Na manhã desta quarta-feira (15), as ruas do país foram tomadas por milhares de estudantes, professores e trabalhadores de escolas e universidades, por conta do Dia Nacional de Greve na Educação, em protesto contra os cortes anunciados pelo Ministério da Educação (MEC) para o setor. Após as 14h, todos os estados já haviam registrado manifestações.

O sucesso das manifestações foi tamanho que as entidades organizadoras decidiram convocar um novo protesto em âmbito nacional para o próximo dia 30 de maio.

Segundo a apuração da Confederação Nacional de Trabalhadores da Educação (CNTE), mais de um milhão de pessoas participaram das manifestações.

No último dia 30 de abril, Abraham Weintraub, ministro da Educação, anunciou cortes de 30% em todos os níveis da educação. Nas universidades federais, o governo bloqueará 30% do orçamento previsto para pagamento de dívidas não obrigatórias, como trabalhadores terceirizados, obra, compra de equipamentos, água, luz e internet.

Nesta quarta-feira (15), o presidente Jair Bolsonaro chegou no Texas (EUA) e criticou os manifestantes. “É natural, agora a maioria é militante. Se você perguntar a fórmula da água, não sabe nada.
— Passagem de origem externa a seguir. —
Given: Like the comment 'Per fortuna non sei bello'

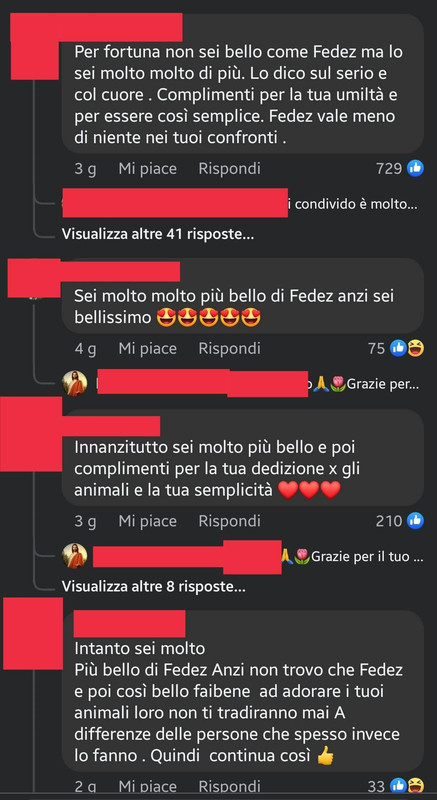Looking at the screenshot, I should [147, 169].

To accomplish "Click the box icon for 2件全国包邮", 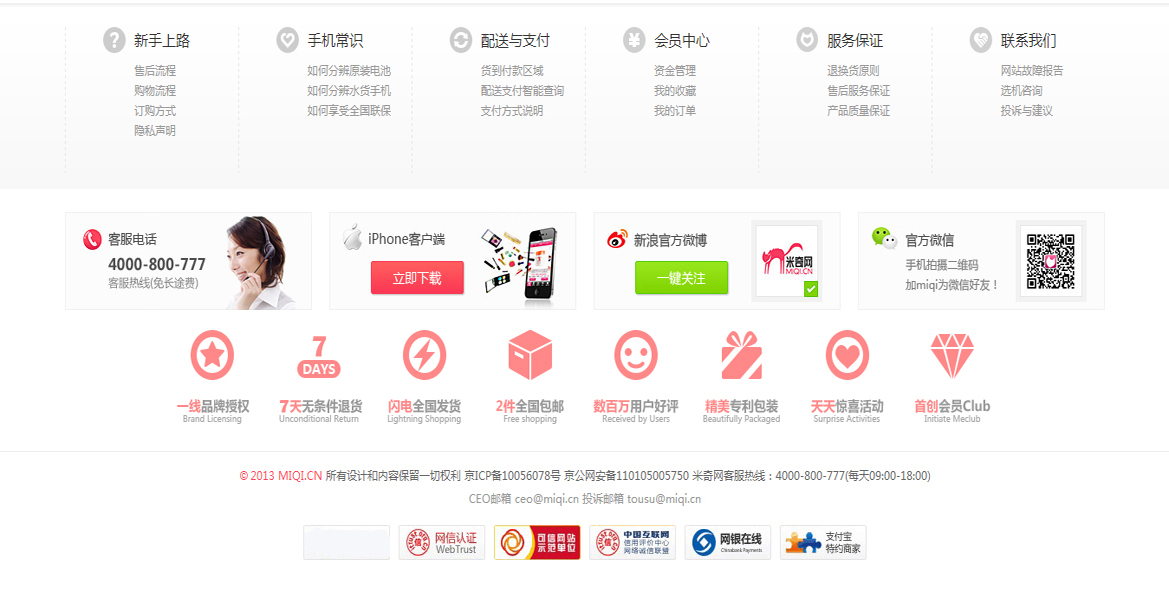I will point(530,355).
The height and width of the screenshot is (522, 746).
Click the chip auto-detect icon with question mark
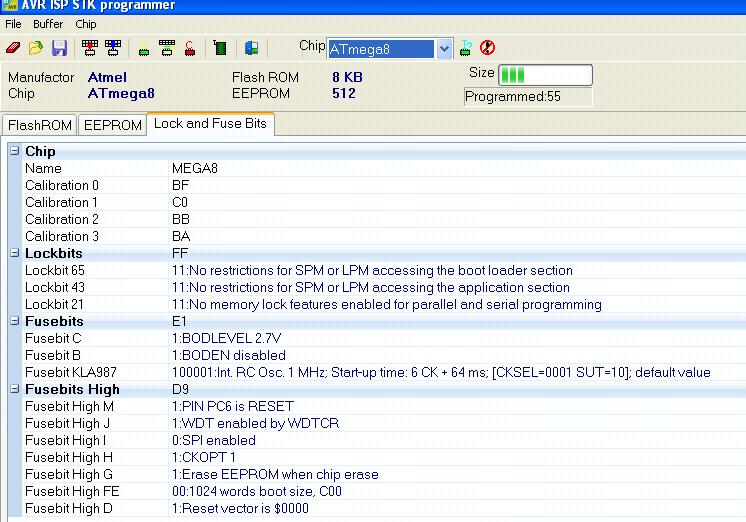(467, 48)
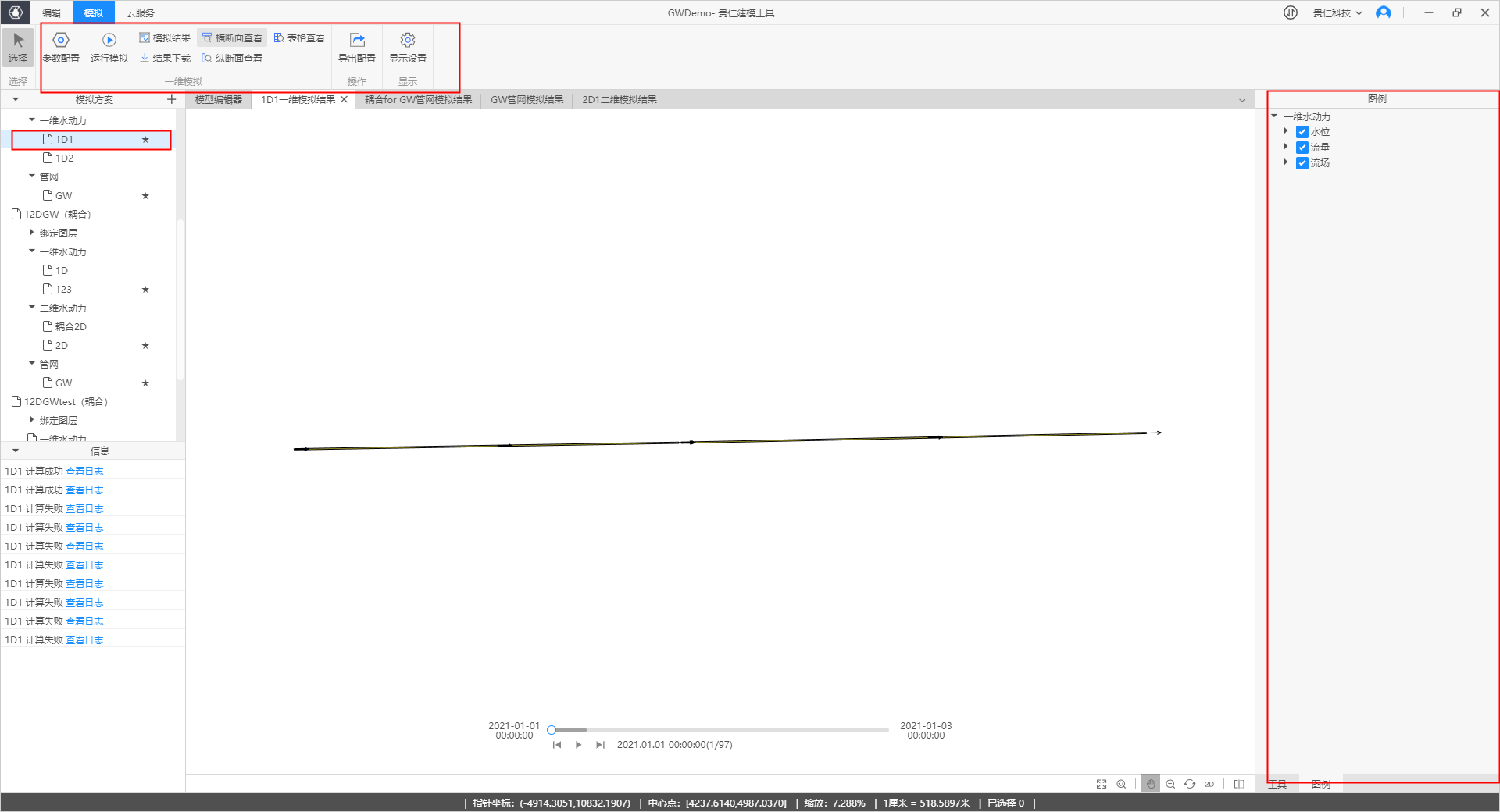This screenshot has height=812, width=1500.
Task: 点击时间轴上的播放按钮
Action: (x=578, y=744)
São uns idiotas úteis, uns imbecis, que estão sendo usados como massa de manobra de uma minoria espertalhona que compõe o núcleo de muitas universidades federais no Brasil”, afirmou o mandatário, ignorando o perfil dos manifestantes, formado em grande parte por alunos do ensino médio.

Ceará

Apesar da chuva, estudantes, professores e sindicalistas se concentraram no cruzamento entre as ruas Meton de Alencar e Senador Pompeu, no Centro de Fortaleza, capital do Ceará. Segundo os organizadores, 100 mil manifestantes participaram do ato, que passou pelo centro e foi encerrado na avenida da Universidade.

Ato em Iguatu-CE (Fotos: Paulinho Neto – Mais FM)

Iguatu

Alunos, professores e servidores das instituiçõies de ensino superior e parte da educação básica realizaram ato na Praça da Caixa Econômica Federal de Iguatu na Rua Floriano Peixoto usando carro de som, bandinha de música, faixas e cartazes.
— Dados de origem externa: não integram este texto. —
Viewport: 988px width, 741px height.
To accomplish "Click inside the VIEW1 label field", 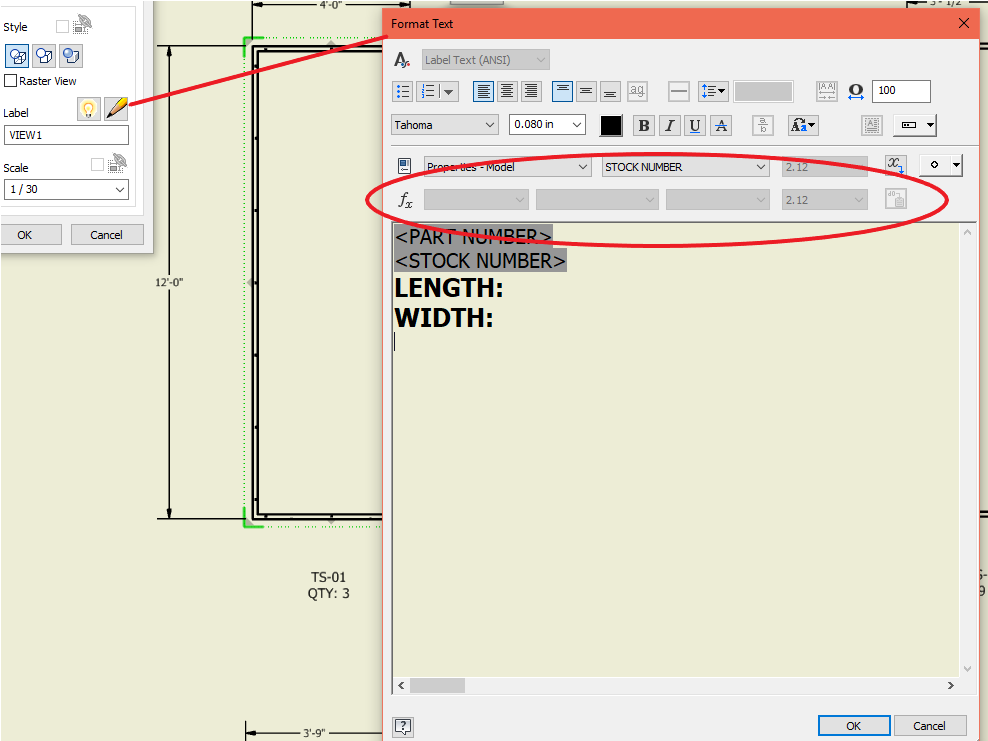I will 66,134.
A manifestação teve continuidade com passeata pelo centro comercial da cidade com palavras de ordem e participação das universidades URCA, UECE e IFCE que se uniram ao movimento nacional em defesa da educação superior. Os sindicatos e organizações também se fizeram presente.

Os pontos altos foram com relação as bolsas de incentivo e custeio de alunos de baixa-renda, que são maioria nas instituições locais. Além da possibilidade de paralisação dos projetos de extensão e pesquisa.